"What is the use of dissimulating? Haven't you as good as confessed?" he answered.
Whereupon she threw herself back on the sofa-cushion and began to weep again silently, as if she feared the intense sorrow of her soul being brought to light. She tried to speak, but could only articulate a confused murmur. It was not only that she had suffered, but, worst of all, she was ashamed of her suffering.
And then at last she found words sufficiently humble in which to begin her tale.
"It would sound ridiculous to say so, Leo, and you may scoff at me as much as you like, but you are right. I love him, and I have always loved him. That has been my fate, and God meant me for him---me, and me alone. For I understood his character as no one else in the world could do, not even you, Leo, with all your great friendship. If I had become his wife, I would have kissed his feet and hands. I would have watched over his poor weakly body with the tenderest care, which now languishes because no one troubles about it. But she came--I won't abuse her; she has had her punishment--and for her sake he forgot me. He ran after her in the same way as you did. And, out of defiance, I took the first man who asked me.
"When I came back here as a widow, I wondered if he would care for me then; but she had become a widow too, thanks to you, and I was embittered and wretched, and daren't hope for happiness any more. She, on the contrary, had added attractiveness and fascinations in her mourning, and seemed to say, 'Come, take me and comfort me; here I am.' I saw how he was drawn to her more and more on the pretext of compassionating her loneliness, and I looked on, paralysed with agony that I might lose him a second time. But instead of making a fight for him, I kept out of his way. And so I lost him--lost him."

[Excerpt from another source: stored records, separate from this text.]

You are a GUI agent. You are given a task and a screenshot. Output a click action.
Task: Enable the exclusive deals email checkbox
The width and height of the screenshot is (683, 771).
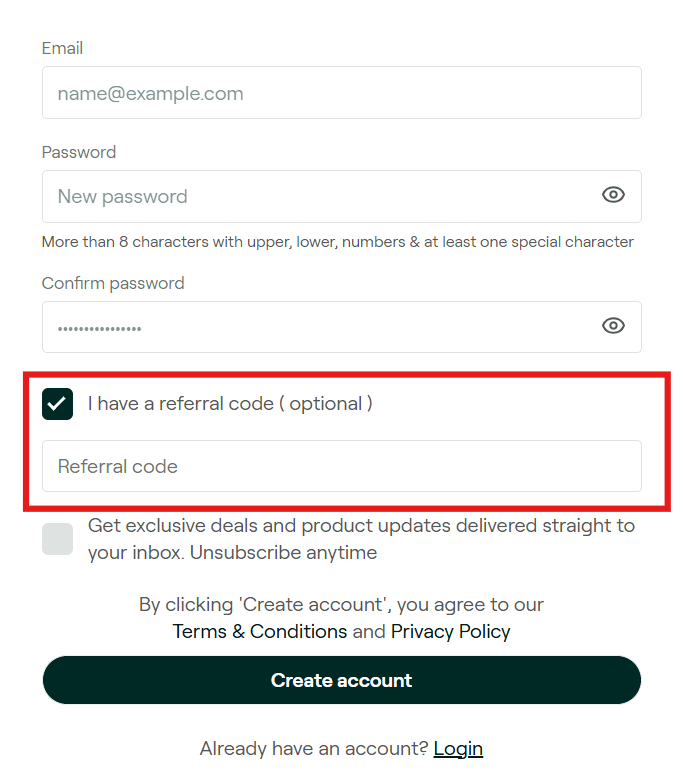(58, 539)
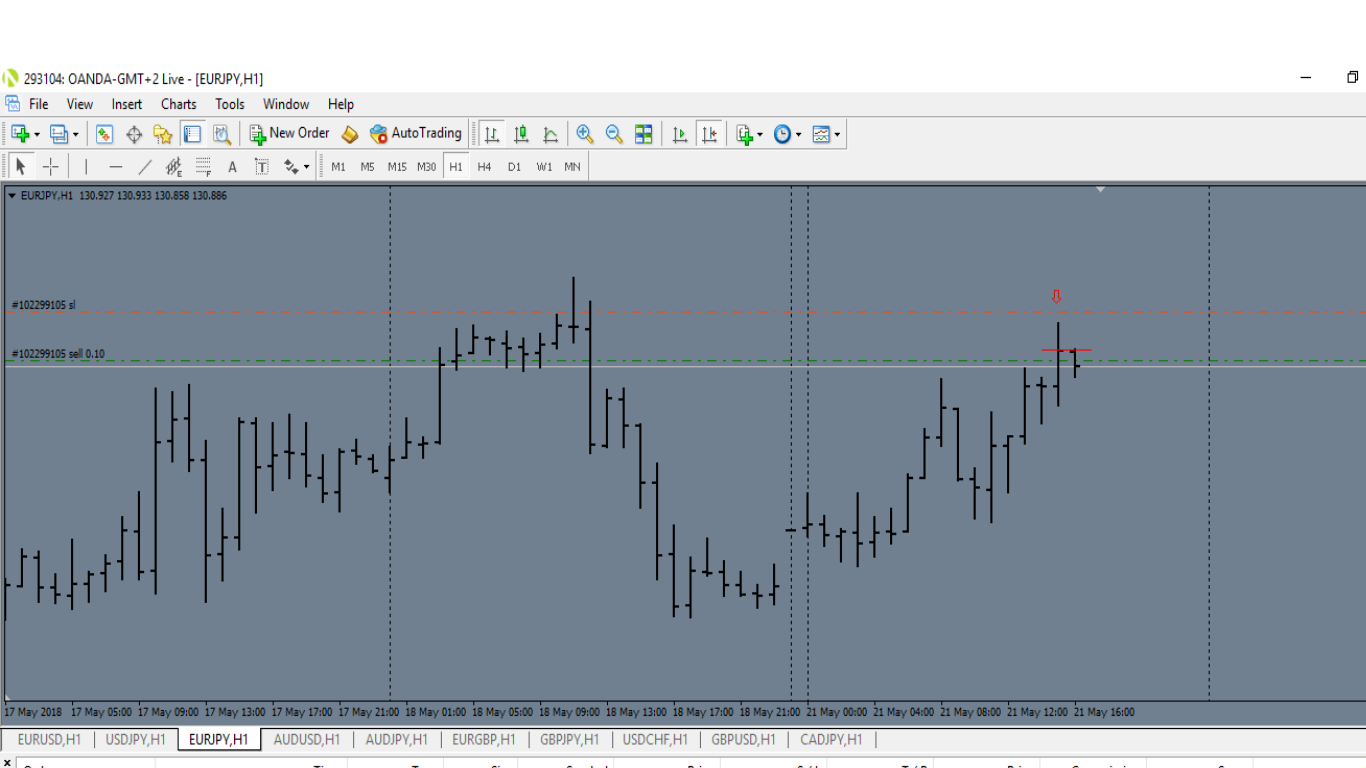
Task: Open the Charts menu
Action: click(179, 104)
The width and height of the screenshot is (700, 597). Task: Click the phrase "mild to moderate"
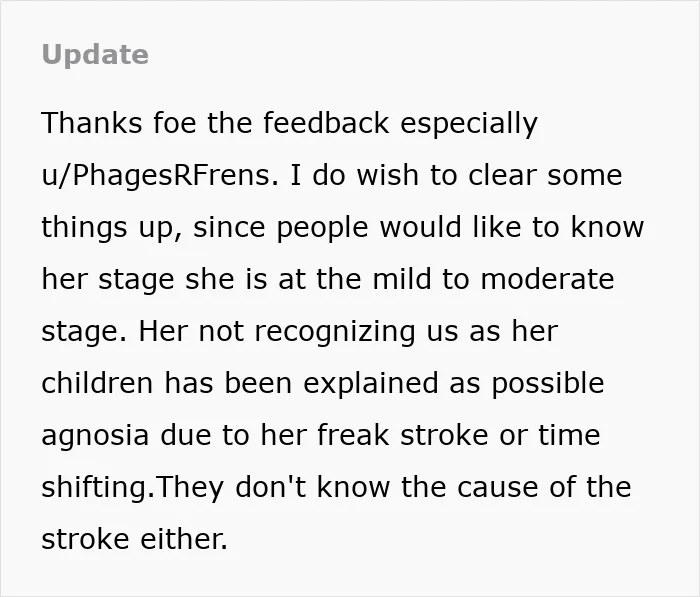click(x=493, y=279)
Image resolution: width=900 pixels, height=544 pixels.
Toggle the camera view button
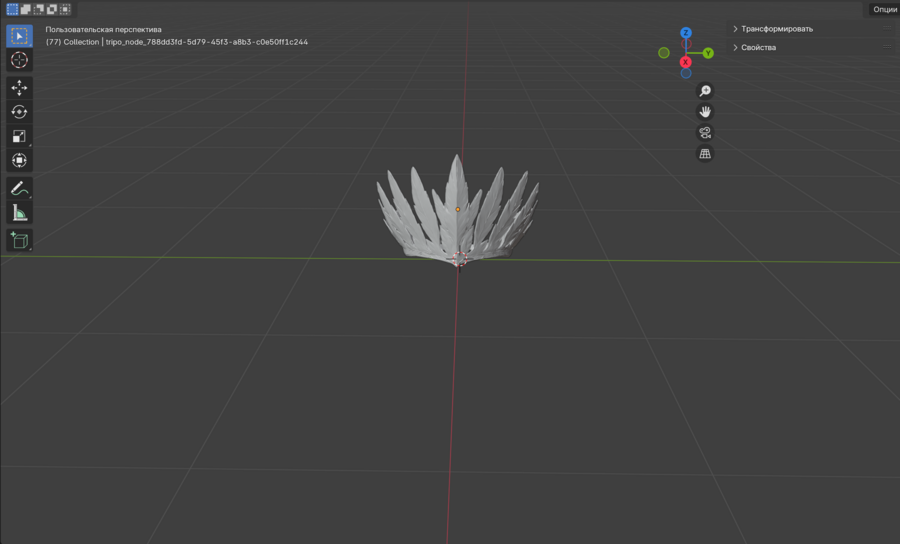pyautogui.click(x=705, y=133)
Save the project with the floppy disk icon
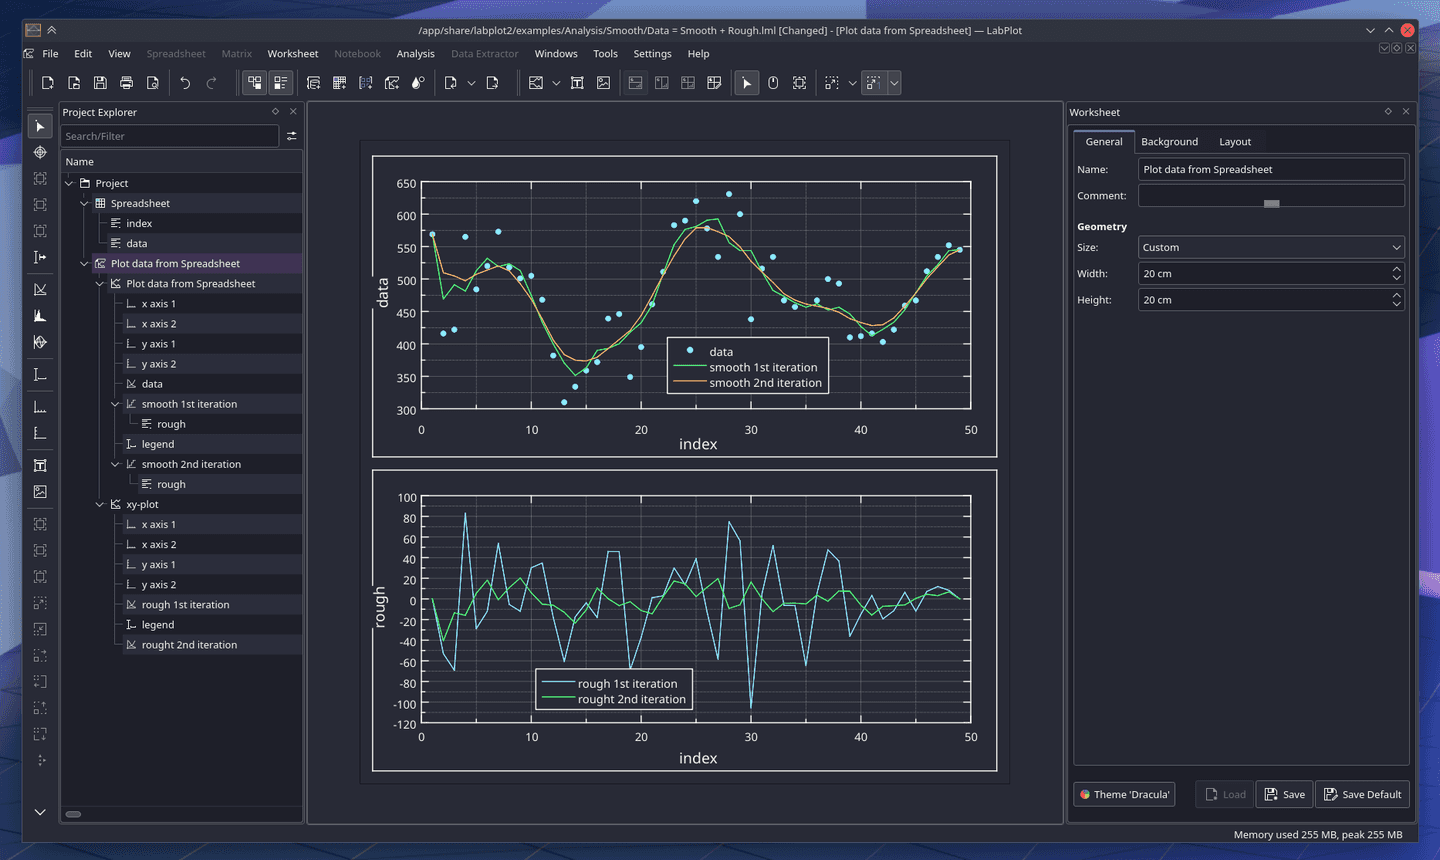This screenshot has height=860, width=1440. click(99, 83)
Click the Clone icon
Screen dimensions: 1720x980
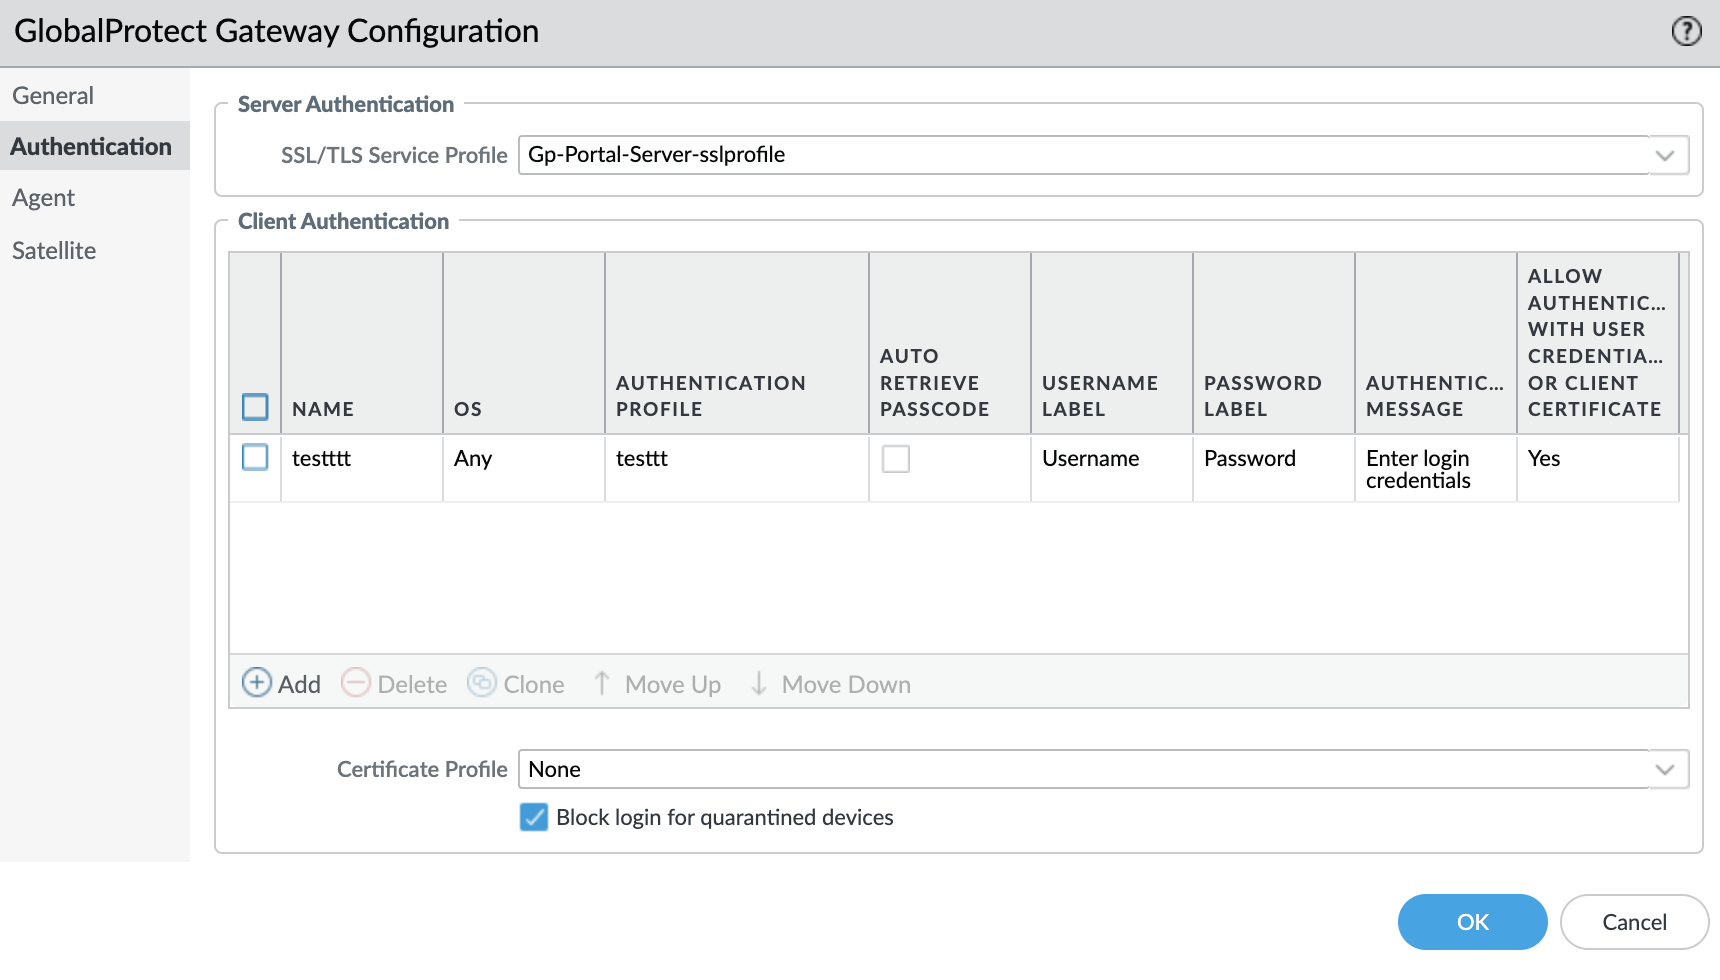[482, 683]
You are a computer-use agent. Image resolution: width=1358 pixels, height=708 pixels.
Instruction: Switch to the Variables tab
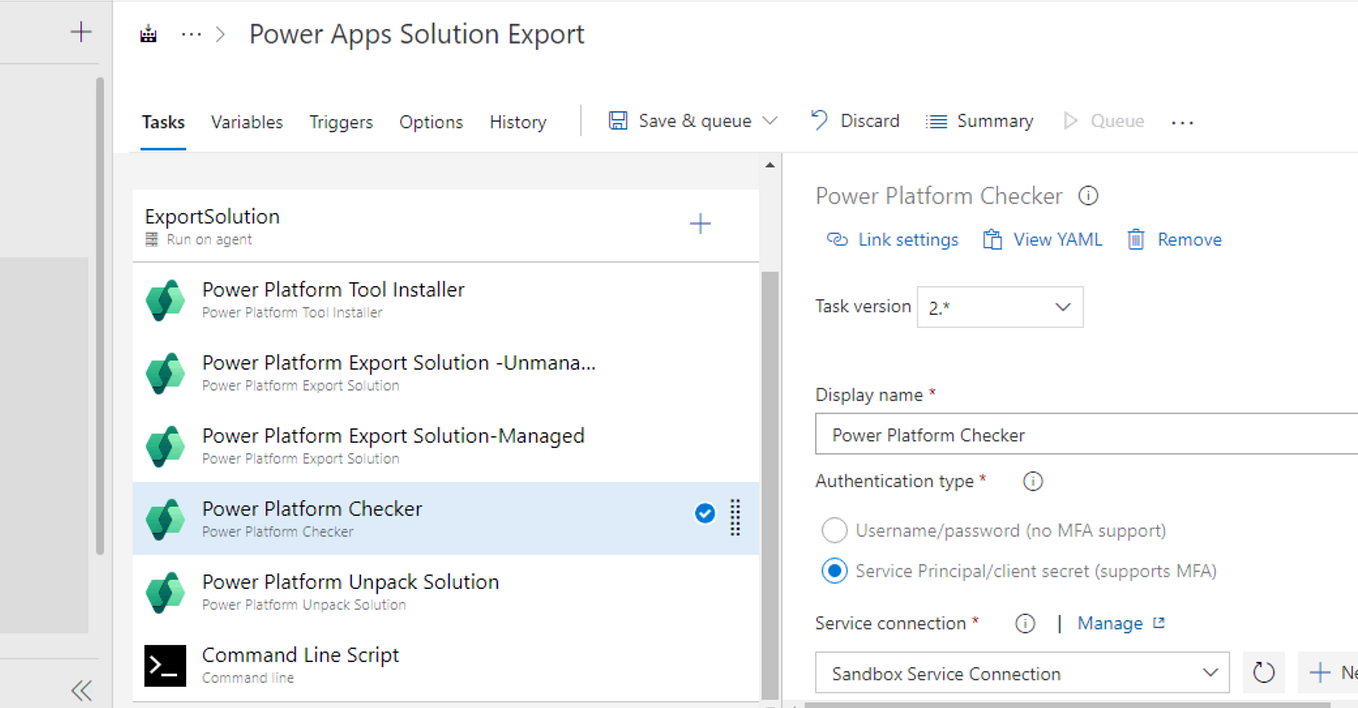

She stopped, smiling faintly before her. He writhed in his anger against the fate which seemed to be crushing them both beneath its relentless heel, and felt as if he must resist it with his last strength.
His sister went on. "Then came the day when I learnt your secret, and had her in my power. But so ungovernable had my hate and jealousy become that I said to myself, if he thought so lowly of me that he could prefer that degraded creature, I would let him marry her and rue the day, as you and I should rue it. There, now you know all. I have confessed the horrible sin I committed, which I repent bitterly to this hour, and shall repent so long as my poor head holds out. But it is, oh, so tired, my head; and my knees are tired too. It can't last much longer, dear Leo."
She laid her open palms upon her temples and sank back in the corner of the sofa.
"What plans have you for the future, Johanna?" he asked.
"I? None I shall go into a lunatic asylum."